■ Stored data:

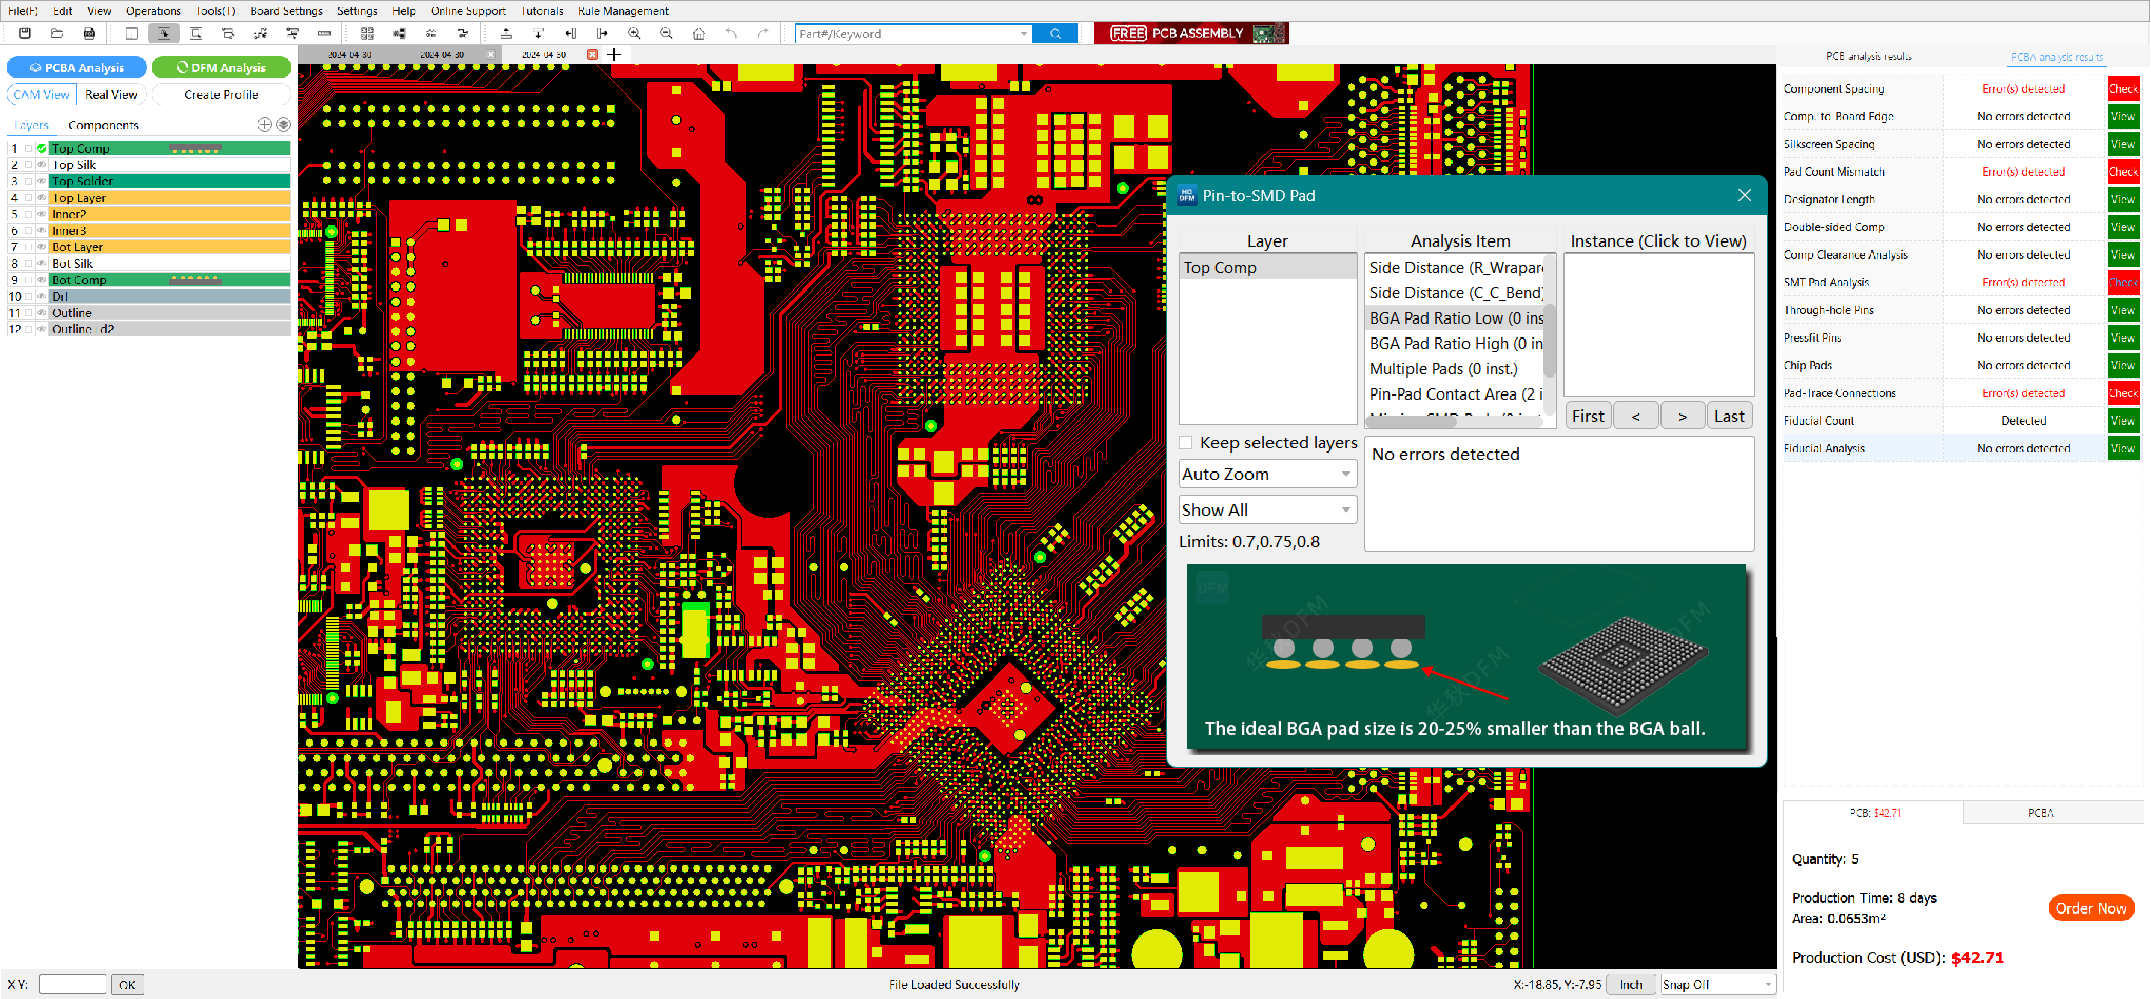Click the Open folder toolbar icon

click(x=57, y=34)
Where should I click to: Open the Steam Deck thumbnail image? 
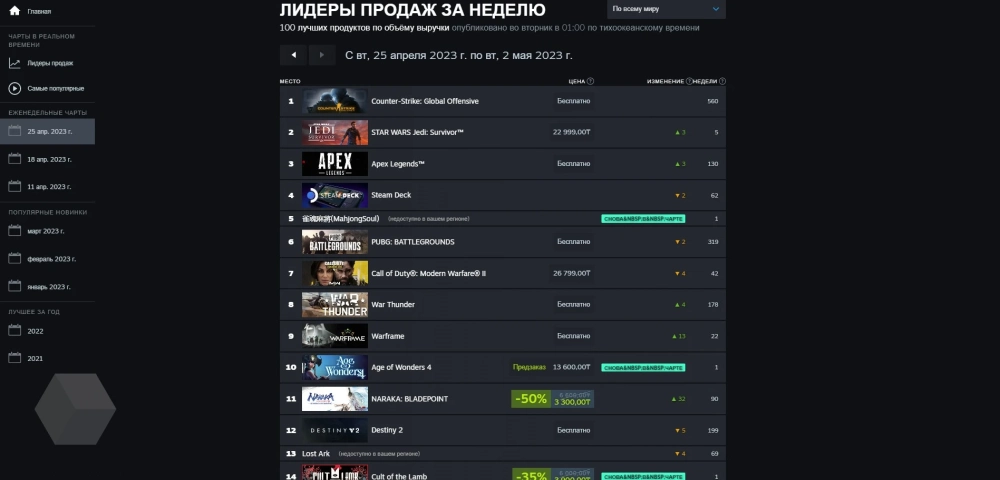[x=335, y=195]
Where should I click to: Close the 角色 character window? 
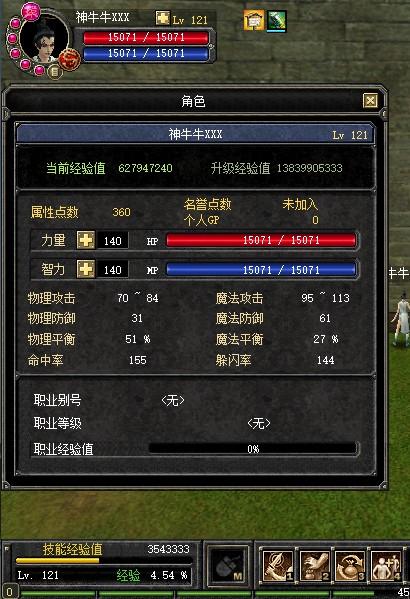[370, 101]
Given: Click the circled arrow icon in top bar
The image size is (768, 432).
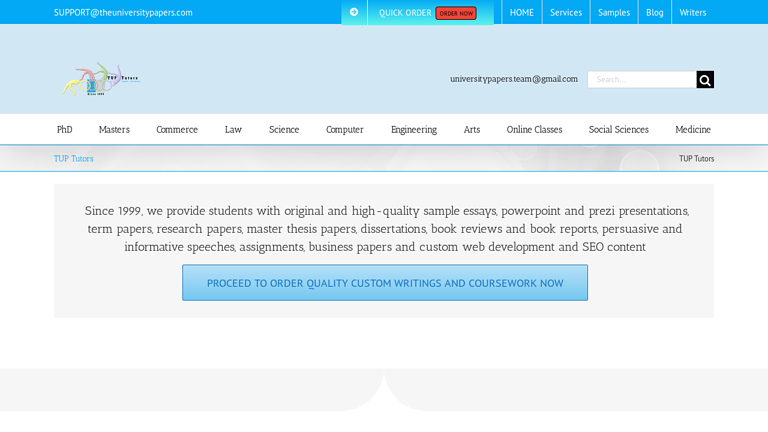Looking at the screenshot, I should (x=354, y=13).
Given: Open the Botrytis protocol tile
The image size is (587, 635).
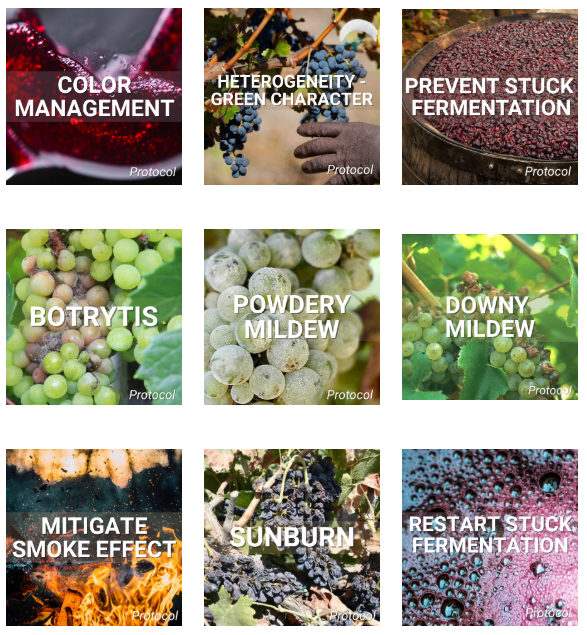Looking at the screenshot, I should click(94, 317).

■ To do: Quote exactly the lines from the one that contains "Where should I click to: Open" through the end of the listing above, both ends included, leaving out the pictures.

■ Solution to this task:
Where should I click to: Open the Steam Deck thumbnail image? 
[x=335, y=195]
Where should I click to: Close the 角色 character window? 
[370, 101]
Given: Click the circled arrow icon in top bar
The image size is (768, 432).
Looking at the screenshot, I should (x=354, y=13).
Given: Open the Botrytis protocol tile
The image size is (587, 635).
Looking at the screenshot, I should click(94, 317).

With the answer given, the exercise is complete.